There is still a half hour before me, while the gorgers in 'Maritime
Calais' are busy feeding against time; and while I stand in the
_place_, listening to the wheezy old chimes, I recall a pleasant
excursion, and a holiday that was spent there, at the time when the
annual _fêtes_ were being celebrated. Never was there a brighter day:
all seemed to be new, and the very quintessence of what was
foreign--the gay houses of different heights and patterns were decked
with streamers, their parti-coloured blinds, devices, and balconies
running round the _place_, and furnishing gaudy detail. Here there
used to be plenty of movement, when the Lafitte diligences went
clattering by, starting for Paris, before the voracious railway
marched victoriously in and swallowed diligence, horses,
postilions--bells, boots and all!

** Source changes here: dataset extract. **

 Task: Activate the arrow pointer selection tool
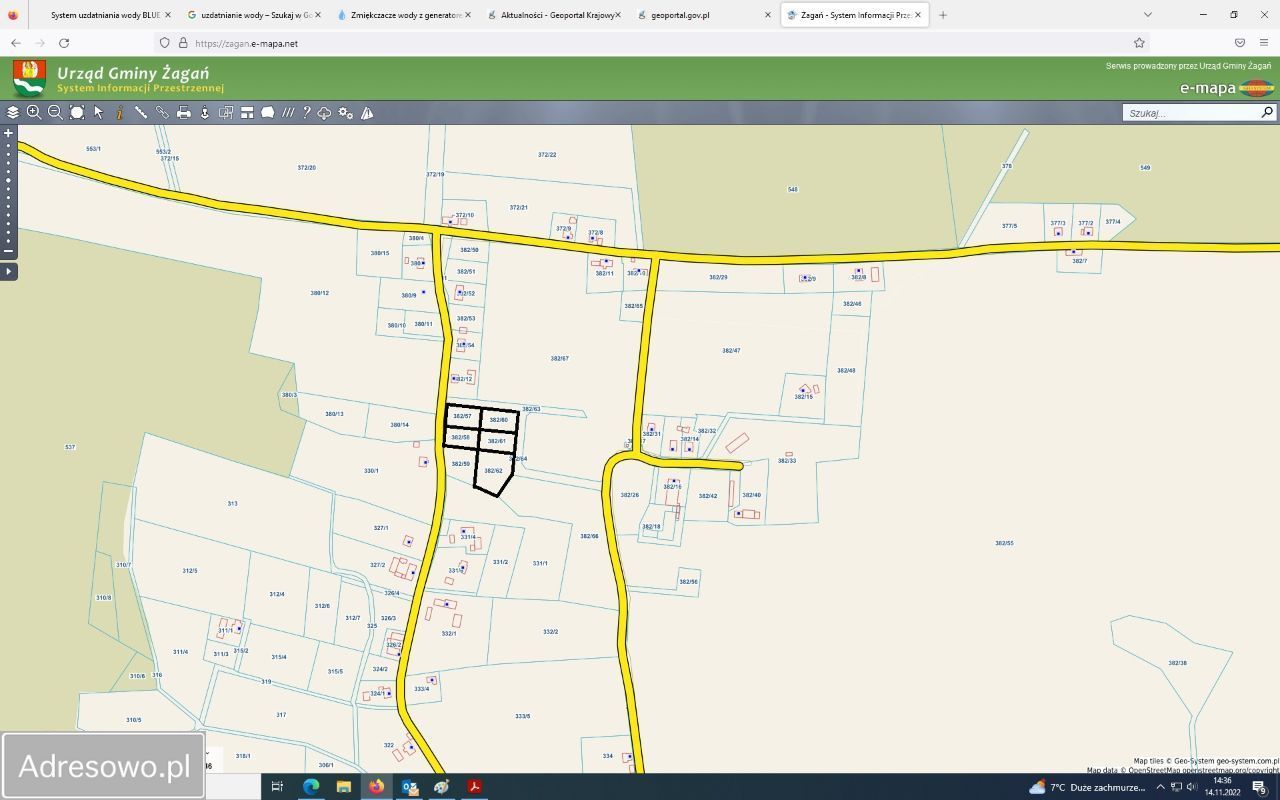click(99, 113)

The gay crowd passing across the
_place_ was making for the huge iron-gray cathedral, quite ponderous
and fortress-like in its character. Here is the grand _messe_ going
on, the Swiss being seen afar off, standing with his halbert under the
great arch, while between, down to the door, are the crowded
congregation and the convenient chairs. Overhead the ancient organ is
pealing out with rich sound, while the sun streams in through the
dim-painted glass on the old-fashioned costumes of the fish-women,
just falling on their gold earrings _en passant_. There is a dreamy
air about this function, which associated itself, in some strange way,
with bygone days of childhood, and it is hard to think that about two
or three hours before the spectator was in all the prose of London.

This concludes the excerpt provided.